With grateful thanks to:

Liam Jolly, Stuart Blackmore, Vanessa Backus, Chloe Eathorne, Oliver Smith, Tonia Liu, Amy Morgan, Georgina Umney, Neil Rose, Toby Sadgrove, Ben James, Martin Pease, Alex Kearney, Duncan Murdoch and Ross Anderson at OUNHM, Phil Reynolds at South Crofty, Marissa Keating, Otis and Orla Harper, Morgan Ansell, Nathan Henton, and many others who have helped me with this extended research since 2015 - Abigail Reynolds

 

 

  

Abigail Reynolds 

Biography

 

 

Reynolds is interested in edges, duality, and time. Her interest takes many forms, like gilding the sunlight falling onto a wall at a particular calendar moment, connecting the intensely present moment of moving sunlight to the deep history of time. Or she might take two book plates showing the same monument, but photographed in different years, and cut them into a time-ruffle. She sometimes creates work with the wider community involvement – like library reading groups or brass bands. She has made sheets of glass from the sand and seaweed of a single beach. She explores in many directions, like an archaeologist she lifts layers of time into the light. 

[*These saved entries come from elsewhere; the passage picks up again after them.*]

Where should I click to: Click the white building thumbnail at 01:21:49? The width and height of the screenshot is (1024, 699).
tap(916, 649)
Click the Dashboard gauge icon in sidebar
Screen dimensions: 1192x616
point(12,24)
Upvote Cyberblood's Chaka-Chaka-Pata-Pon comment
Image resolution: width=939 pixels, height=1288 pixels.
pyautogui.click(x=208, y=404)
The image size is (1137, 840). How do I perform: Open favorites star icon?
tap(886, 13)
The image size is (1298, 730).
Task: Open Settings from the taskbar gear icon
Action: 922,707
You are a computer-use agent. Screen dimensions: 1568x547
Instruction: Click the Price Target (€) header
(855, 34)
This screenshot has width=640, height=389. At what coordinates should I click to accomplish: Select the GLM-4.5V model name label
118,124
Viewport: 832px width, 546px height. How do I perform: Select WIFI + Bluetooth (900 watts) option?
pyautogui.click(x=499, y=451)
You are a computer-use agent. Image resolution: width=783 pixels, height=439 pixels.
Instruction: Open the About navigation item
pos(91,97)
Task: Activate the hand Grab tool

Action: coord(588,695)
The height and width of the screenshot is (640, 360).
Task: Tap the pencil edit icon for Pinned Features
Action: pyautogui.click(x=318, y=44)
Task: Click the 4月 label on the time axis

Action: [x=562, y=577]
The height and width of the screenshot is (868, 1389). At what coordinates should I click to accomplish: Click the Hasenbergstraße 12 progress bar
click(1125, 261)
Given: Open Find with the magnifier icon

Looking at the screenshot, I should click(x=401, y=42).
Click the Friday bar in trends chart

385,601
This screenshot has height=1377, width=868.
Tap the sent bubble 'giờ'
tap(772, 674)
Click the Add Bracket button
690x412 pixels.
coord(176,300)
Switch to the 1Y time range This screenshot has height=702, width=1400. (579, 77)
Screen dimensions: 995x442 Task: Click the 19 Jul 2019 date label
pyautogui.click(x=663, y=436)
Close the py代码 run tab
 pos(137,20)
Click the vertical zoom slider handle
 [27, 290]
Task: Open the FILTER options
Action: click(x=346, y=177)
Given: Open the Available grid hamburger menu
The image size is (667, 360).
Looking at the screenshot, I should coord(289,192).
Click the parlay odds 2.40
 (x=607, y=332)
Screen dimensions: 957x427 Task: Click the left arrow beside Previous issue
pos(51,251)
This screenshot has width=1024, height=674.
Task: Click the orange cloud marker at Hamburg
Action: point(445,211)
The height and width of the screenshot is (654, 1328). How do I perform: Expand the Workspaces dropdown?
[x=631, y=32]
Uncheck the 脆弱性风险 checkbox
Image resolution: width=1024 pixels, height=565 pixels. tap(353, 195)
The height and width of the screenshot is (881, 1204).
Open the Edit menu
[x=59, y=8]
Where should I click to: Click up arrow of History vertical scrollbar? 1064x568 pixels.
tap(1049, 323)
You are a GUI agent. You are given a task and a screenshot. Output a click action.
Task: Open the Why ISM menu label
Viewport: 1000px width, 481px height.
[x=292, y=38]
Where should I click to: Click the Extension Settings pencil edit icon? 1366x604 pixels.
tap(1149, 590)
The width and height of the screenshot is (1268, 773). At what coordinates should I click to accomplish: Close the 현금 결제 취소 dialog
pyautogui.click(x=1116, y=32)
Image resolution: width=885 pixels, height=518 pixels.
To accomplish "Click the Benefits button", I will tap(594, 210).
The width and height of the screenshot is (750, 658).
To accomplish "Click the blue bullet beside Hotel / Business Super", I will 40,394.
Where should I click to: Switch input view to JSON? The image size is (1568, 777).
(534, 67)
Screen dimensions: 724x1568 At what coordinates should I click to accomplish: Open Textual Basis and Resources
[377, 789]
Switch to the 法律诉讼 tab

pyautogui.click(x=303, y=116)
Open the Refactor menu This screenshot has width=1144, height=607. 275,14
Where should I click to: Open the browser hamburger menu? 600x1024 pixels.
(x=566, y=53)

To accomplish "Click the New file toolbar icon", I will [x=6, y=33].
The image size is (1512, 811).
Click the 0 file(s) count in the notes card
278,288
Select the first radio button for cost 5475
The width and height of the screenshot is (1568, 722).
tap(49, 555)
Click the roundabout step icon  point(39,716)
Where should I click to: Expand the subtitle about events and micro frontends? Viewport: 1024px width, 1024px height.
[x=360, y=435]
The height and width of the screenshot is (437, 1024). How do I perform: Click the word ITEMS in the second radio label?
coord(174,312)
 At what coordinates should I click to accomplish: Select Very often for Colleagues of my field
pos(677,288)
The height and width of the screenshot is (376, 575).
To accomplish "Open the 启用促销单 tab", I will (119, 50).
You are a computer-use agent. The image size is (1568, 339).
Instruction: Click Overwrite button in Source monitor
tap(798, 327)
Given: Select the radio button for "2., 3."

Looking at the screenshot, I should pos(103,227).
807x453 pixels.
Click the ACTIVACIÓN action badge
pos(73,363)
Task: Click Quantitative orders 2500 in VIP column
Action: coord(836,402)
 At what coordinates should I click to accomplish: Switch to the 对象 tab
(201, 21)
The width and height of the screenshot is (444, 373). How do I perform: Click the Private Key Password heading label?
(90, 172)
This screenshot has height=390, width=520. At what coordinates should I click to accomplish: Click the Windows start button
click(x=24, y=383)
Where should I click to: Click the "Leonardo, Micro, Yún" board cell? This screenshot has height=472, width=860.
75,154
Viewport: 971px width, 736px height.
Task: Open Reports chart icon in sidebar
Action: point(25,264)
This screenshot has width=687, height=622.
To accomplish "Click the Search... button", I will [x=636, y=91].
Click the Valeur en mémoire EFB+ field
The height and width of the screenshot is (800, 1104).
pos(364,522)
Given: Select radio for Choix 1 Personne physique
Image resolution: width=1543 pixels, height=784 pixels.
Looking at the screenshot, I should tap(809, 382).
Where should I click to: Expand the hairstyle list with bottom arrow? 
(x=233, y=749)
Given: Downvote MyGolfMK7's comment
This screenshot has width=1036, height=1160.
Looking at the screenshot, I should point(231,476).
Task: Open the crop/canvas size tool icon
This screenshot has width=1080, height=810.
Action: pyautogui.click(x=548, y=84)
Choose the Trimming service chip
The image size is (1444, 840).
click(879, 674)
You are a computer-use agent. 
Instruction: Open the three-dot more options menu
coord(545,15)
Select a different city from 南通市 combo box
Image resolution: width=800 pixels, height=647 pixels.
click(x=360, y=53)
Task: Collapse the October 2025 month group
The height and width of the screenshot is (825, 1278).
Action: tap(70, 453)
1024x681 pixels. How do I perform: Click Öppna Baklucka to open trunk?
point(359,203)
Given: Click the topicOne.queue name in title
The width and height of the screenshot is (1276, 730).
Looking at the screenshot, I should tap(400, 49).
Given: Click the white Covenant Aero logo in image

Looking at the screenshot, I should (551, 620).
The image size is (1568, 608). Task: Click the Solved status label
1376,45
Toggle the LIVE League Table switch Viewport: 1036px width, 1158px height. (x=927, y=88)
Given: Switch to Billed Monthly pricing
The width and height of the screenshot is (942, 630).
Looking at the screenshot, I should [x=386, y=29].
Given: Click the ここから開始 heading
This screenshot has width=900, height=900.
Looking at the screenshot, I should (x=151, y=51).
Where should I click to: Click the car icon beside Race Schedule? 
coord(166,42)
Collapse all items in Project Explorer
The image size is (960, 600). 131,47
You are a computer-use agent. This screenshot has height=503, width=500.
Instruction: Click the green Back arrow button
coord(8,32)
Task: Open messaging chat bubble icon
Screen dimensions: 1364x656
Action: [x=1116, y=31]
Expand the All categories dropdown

Abigail Reynolds lives in St Just, Cornwall, and has a studio at Porthmeor in St Ives. She studied English Literature at St Catherine’s College Oxford University and subsequently Fine Art at MA level at Goldsmiths College, University of London. 

 

Over 2021-22 Reynolds exhibited across all four cities of the British Art Show 9 tour. In 2020 she received a Paul Hamlyn Foundation Award. Her work can be found in major collections, including the Arts Council Collection, and the Government Art Collection. Her recent sculpture ‘Trilobite’ will be at the Yorkshire Sculpture Park 2025-2028.Her commission of a window for the library at Kresen Kernow, the Cornish archive centre was installed in 2022.In 2016 Reynolds was awarded the BMW Art Journey prize at Art Basel, to travel to lost libraries along the Silk Road. Her book ‘Lost Libraries’ documenting this journey was published by Hatje Cantz in 2018.